**EXERCISE DESCRIPTION:** Every line from the one containing "The width and" to the end of the records below should be returned exactly; pictures are to be dropped.
-- ENTRIES SHOWN follows --
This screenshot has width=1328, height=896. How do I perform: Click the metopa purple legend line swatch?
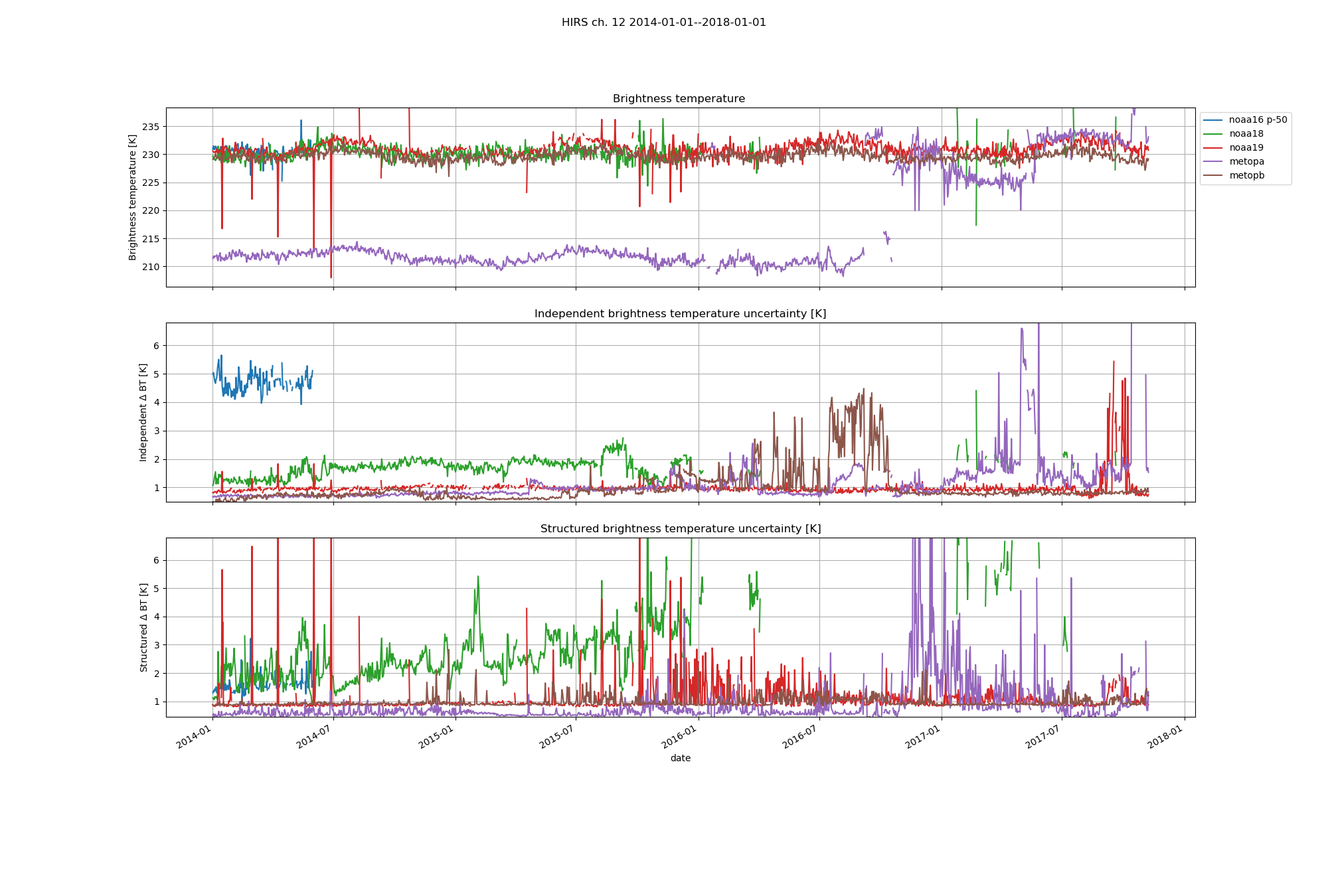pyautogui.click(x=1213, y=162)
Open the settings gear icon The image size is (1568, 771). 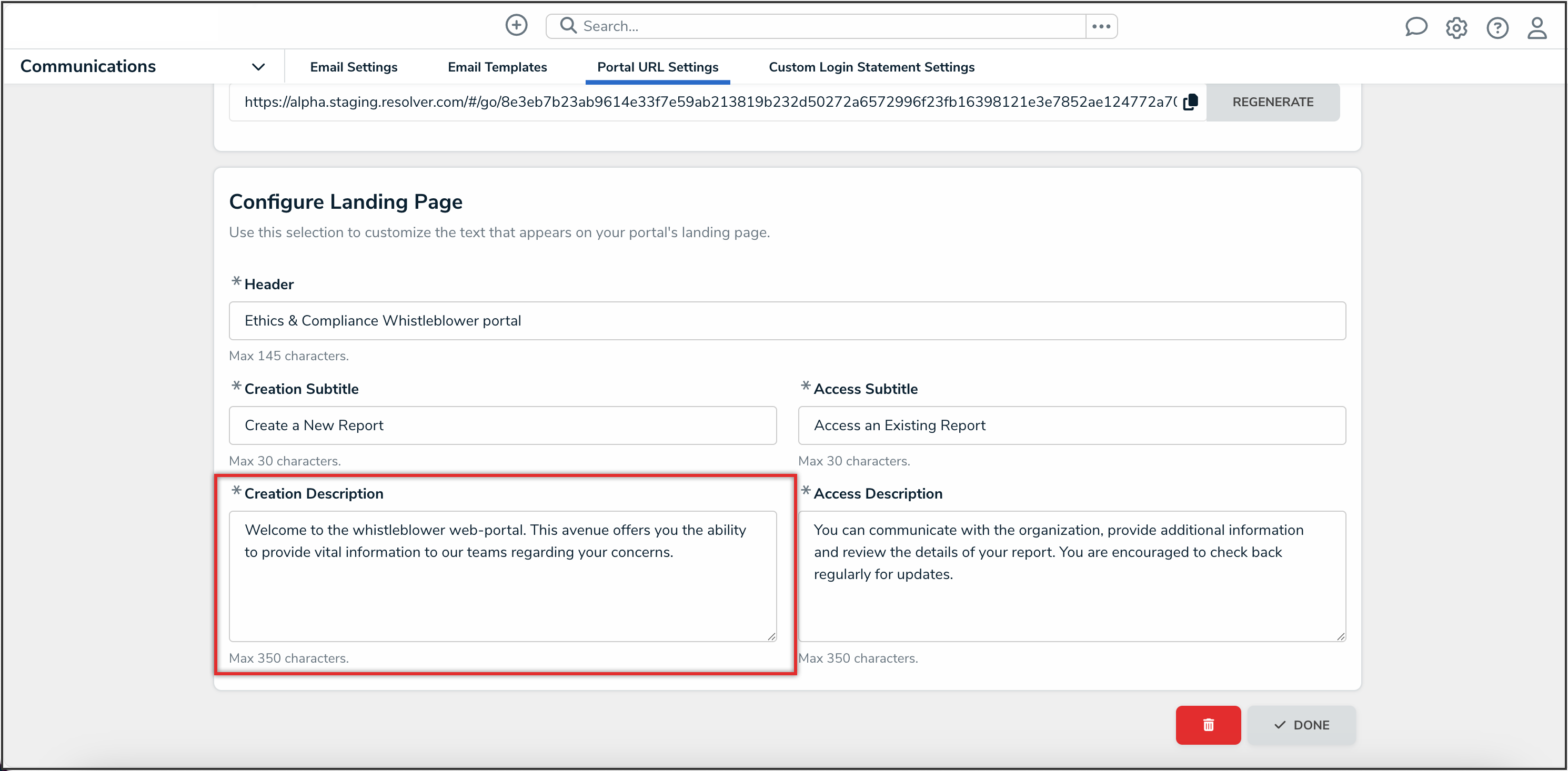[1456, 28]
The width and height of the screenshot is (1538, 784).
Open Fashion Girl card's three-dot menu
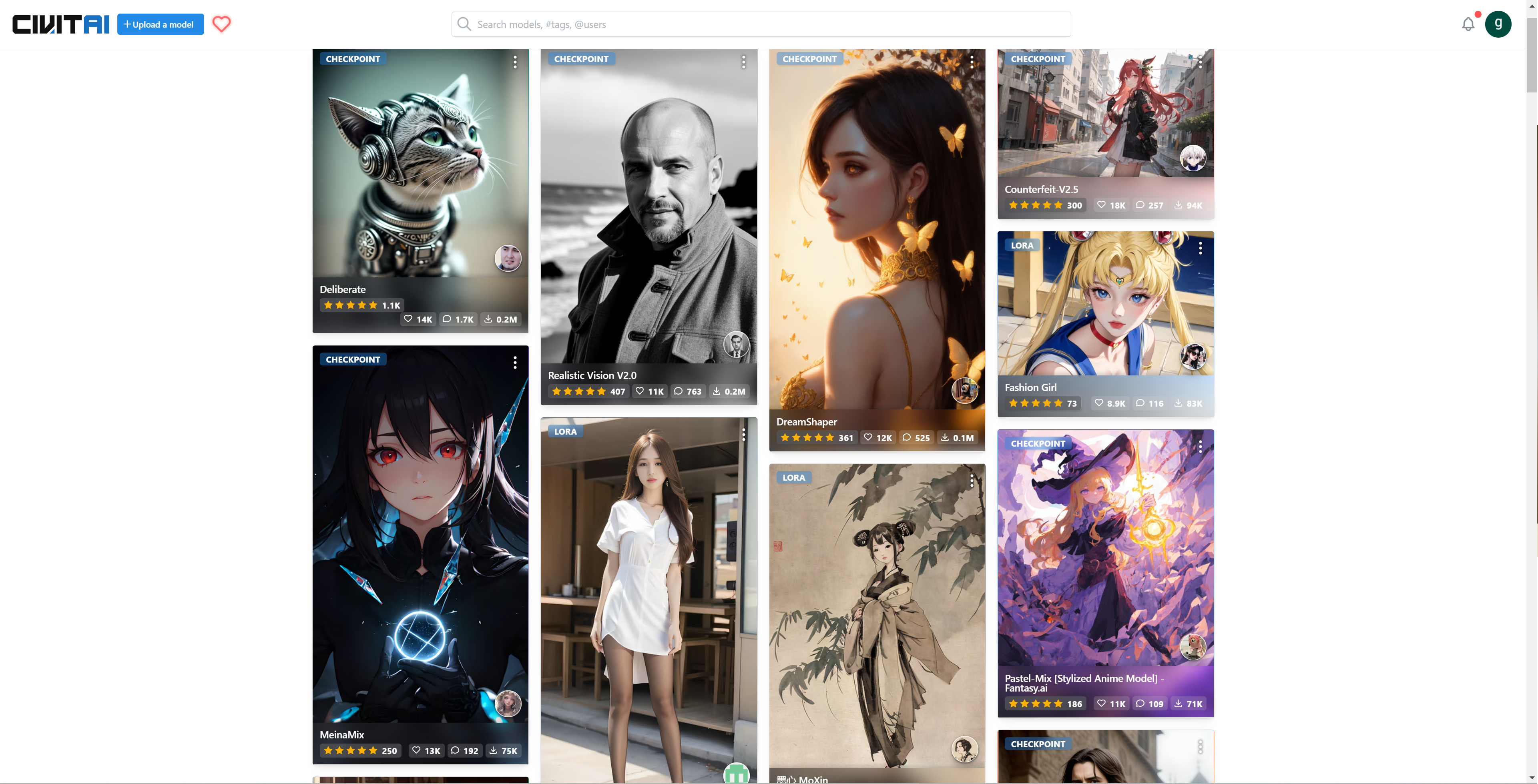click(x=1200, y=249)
-- ENTRIES SHOWN concluded --
**EXERCISE RESULT:**
The width and height of the screenshot is (1538, 784).
Open Fashion Girl card's three-dot menu
click(x=1200, y=249)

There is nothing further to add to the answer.